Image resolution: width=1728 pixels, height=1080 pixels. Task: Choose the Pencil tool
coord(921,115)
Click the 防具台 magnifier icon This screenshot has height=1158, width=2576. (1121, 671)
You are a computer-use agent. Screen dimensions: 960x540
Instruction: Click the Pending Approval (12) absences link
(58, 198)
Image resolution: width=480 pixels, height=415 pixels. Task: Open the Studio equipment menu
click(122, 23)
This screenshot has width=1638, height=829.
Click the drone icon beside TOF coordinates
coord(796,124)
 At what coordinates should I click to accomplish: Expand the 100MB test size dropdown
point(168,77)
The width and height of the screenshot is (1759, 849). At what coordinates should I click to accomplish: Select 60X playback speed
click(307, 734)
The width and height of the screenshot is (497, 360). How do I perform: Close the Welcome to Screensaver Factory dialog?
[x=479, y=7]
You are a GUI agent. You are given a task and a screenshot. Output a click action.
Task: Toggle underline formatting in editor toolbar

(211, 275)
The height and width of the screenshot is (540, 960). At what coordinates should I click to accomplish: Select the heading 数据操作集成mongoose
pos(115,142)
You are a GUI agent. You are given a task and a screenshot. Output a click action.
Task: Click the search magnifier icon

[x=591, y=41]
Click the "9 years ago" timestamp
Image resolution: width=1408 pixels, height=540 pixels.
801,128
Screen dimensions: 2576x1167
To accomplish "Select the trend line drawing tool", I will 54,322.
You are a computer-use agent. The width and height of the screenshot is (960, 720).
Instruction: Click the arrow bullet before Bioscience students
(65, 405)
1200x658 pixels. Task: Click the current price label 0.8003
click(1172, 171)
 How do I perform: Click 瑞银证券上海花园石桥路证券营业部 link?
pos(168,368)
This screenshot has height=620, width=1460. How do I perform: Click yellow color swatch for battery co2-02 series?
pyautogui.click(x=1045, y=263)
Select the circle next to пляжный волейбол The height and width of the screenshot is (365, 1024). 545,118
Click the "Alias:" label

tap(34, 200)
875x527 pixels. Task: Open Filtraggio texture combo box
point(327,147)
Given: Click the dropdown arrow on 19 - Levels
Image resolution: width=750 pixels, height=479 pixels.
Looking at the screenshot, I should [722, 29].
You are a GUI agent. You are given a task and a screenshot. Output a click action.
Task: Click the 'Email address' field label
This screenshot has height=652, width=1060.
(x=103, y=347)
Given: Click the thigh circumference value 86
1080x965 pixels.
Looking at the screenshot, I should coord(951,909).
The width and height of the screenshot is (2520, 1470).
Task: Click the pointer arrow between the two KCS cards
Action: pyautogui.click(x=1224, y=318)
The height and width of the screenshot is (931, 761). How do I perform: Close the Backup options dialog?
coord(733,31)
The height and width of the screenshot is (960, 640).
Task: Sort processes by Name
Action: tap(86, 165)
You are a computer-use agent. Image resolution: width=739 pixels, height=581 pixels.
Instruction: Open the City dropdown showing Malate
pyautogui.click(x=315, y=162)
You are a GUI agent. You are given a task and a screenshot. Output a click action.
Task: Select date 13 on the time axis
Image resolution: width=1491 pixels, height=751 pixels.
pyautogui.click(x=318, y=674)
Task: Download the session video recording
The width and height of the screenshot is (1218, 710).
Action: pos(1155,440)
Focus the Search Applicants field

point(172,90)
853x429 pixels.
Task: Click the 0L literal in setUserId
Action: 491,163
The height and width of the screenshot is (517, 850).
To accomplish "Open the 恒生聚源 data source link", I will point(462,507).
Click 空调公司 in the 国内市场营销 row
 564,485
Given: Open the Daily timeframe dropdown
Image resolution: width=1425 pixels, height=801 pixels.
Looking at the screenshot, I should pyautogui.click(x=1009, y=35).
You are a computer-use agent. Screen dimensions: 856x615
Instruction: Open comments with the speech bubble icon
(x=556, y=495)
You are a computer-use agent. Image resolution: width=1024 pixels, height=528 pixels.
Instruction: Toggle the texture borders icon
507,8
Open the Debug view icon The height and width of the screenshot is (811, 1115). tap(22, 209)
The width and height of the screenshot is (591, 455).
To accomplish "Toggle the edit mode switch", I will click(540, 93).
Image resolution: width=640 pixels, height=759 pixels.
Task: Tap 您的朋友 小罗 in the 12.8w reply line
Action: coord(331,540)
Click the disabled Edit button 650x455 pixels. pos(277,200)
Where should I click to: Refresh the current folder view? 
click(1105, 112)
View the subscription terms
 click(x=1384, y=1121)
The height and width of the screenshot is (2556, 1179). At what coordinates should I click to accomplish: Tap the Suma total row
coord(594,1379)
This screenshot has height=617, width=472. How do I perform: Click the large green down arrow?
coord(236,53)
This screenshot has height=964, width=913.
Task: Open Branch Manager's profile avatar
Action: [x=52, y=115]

---

Every line above should be written out again, unchanged.

Response to this task:
Image resolution: width=1728 pixels, height=1080 pixels. Task: Choose the Pencil tool
coord(921,115)
Click the 防具台 magnifier icon This screenshot has height=1158, width=2576. (1121, 671)
You are a computer-use agent. Screen dimensions: 960x540
Instruction: Click the Pending Approval (12) absences link
(58, 198)
Image resolution: width=480 pixels, height=415 pixels. Task: Open the Studio equipment menu
click(122, 23)
This screenshot has width=1638, height=829.
Click the drone icon beside TOF coordinates
coord(796,124)
 At what coordinates should I click to accomplish: Expand the 100MB test size dropdown
point(168,77)
The width and height of the screenshot is (1759, 849). At what coordinates should I click to accomplish: Select 60X playback speed
click(307, 734)
The width and height of the screenshot is (497, 360). How do I perform: Close the Welcome to Screensaver Factory dialog?
[x=479, y=7]
You are a GUI agent. You are given a task and a screenshot. Output a click action.
Task: Toggle underline formatting in editor toolbar

(211, 275)
The height and width of the screenshot is (540, 960). At what coordinates should I click to accomplish: Select the heading 数据操作集成mongoose
pos(115,142)
You are a GUI agent. You are given a task and a screenshot. Output a click action.
Task: Click the search magnifier icon

[x=591, y=41]
Click the "9 years ago" timestamp
Image resolution: width=1408 pixels, height=540 pixels.
801,128
Screen dimensions: 2576x1167
To accomplish "Select the trend line drawing tool", I will 54,322.
You are a computer-use agent. The width and height of the screenshot is (960, 720).
Instruction: Click the arrow bullet before Bioscience students
(65, 405)
1200x658 pixels. Task: Click the current price label 0.8003
click(1172, 171)
 How do I perform: Click 瑞银证券上海花园石桥路证券营业部 link?
pos(168,368)
This screenshot has height=620, width=1460. How do I perform: Click yellow color swatch for battery co2-02 series?
pyautogui.click(x=1045, y=263)
Select the circle next to пляжный волейбол The height and width of the screenshot is (365, 1024). 545,118
Click the "Alias:" label

tap(34, 200)
875x527 pixels. Task: Open Filtraggio texture combo box
point(327,147)
Given: Click the dropdown arrow on 19 - Levels
Image resolution: width=750 pixels, height=479 pixels.
Looking at the screenshot, I should [722, 29].
You are a GUI agent. You are given a task and a screenshot. Output a click action.
Task: Click the 'Email address' field label
This screenshot has height=652, width=1060.
(x=103, y=347)
Given: Click the thigh circumference value 86
1080x965 pixels.
Looking at the screenshot, I should coord(951,909).
The width and height of the screenshot is (2520, 1470).
Task: Click the pointer arrow between the two KCS cards
Action: pyautogui.click(x=1224, y=318)
The height and width of the screenshot is (931, 761). How do I perform: Close the Backup options dialog?
coord(733,31)
The height and width of the screenshot is (960, 640).
Task: Sort processes by Name
Action: tap(86, 165)
You are a computer-use agent. Image resolution: width=739 pixels, height=581 pixels.
Instruction: Open the City dropdown showing Malate
pyautogui.click(x=315, y=162)
You are a GUI agent. You are given a task and a screenshot. Output a click action.
Task: Select date 13 on the time axis
Image resolution: width=1491 pixels, height=751 pixels.
pyautogui.click(x=318, y=674)
Task: Download the session video recording
The width and height of the screenshot is (1218, 710).
Action: pos(1155,440)
Focus the Search Applicants field

point(172,90)
853x429 pixels.
Task: Click the 0L literal in setUserId
Action: 491,163
The height and width of the screenshot is (517, 850).
To accomplish "Open the 恒生聚源 data source link", I will point(462,507).
Click 空调公司 in the 国内市场营销 row
 564,485
Given: Open the Daily timeframe dropdown
Image resolution: width=1425 pixels, height=801 pixels.
Looking at the screenshot, I should pyautogui.click(x=1009, y=35).
You are a computer-use agent. Screen dimensions: 856x615
Instruction: Open comments with the speech bubble icon
(x=556, y=495)
You are a computer-use agent. Image resolution: width=1024 pixels, height=528 pixels.
Instruction: Toggle the texture borders icon
507,8
Open the Debug view icon The height and width of the screenshot is (811, 1115). tap(22, 209)
The width and height of the screenshot is (591, 455).
To accomplish "Toggle the edit mode switch", I will click(540, 93).
Image resolution: width=640 pixels, height=759 pixels.
Task: Tap 您的朋友 小罗 in the 12.8w reply line
Action: coord(331,540)
Click the disabled Edit button 650x455 pixels. pos(277,200)
Where should I click to: Refresh the current folder view? 
click(1105, 112)
View the subscription terms
 click(x=1384, y=1121)
The height and width of the screenshot is (2556, 1179). At what coordinates should I click to accomplish: Tap the Suma total row
coord(594,1379)
This screenshot has height=617, width=472. How do I perform: Click the large green down arrow?
coord(236,53)
This screenshot has height=964, width=913.
Task: Open Branch Manager's profile avatar
Action: [x=52, y=115]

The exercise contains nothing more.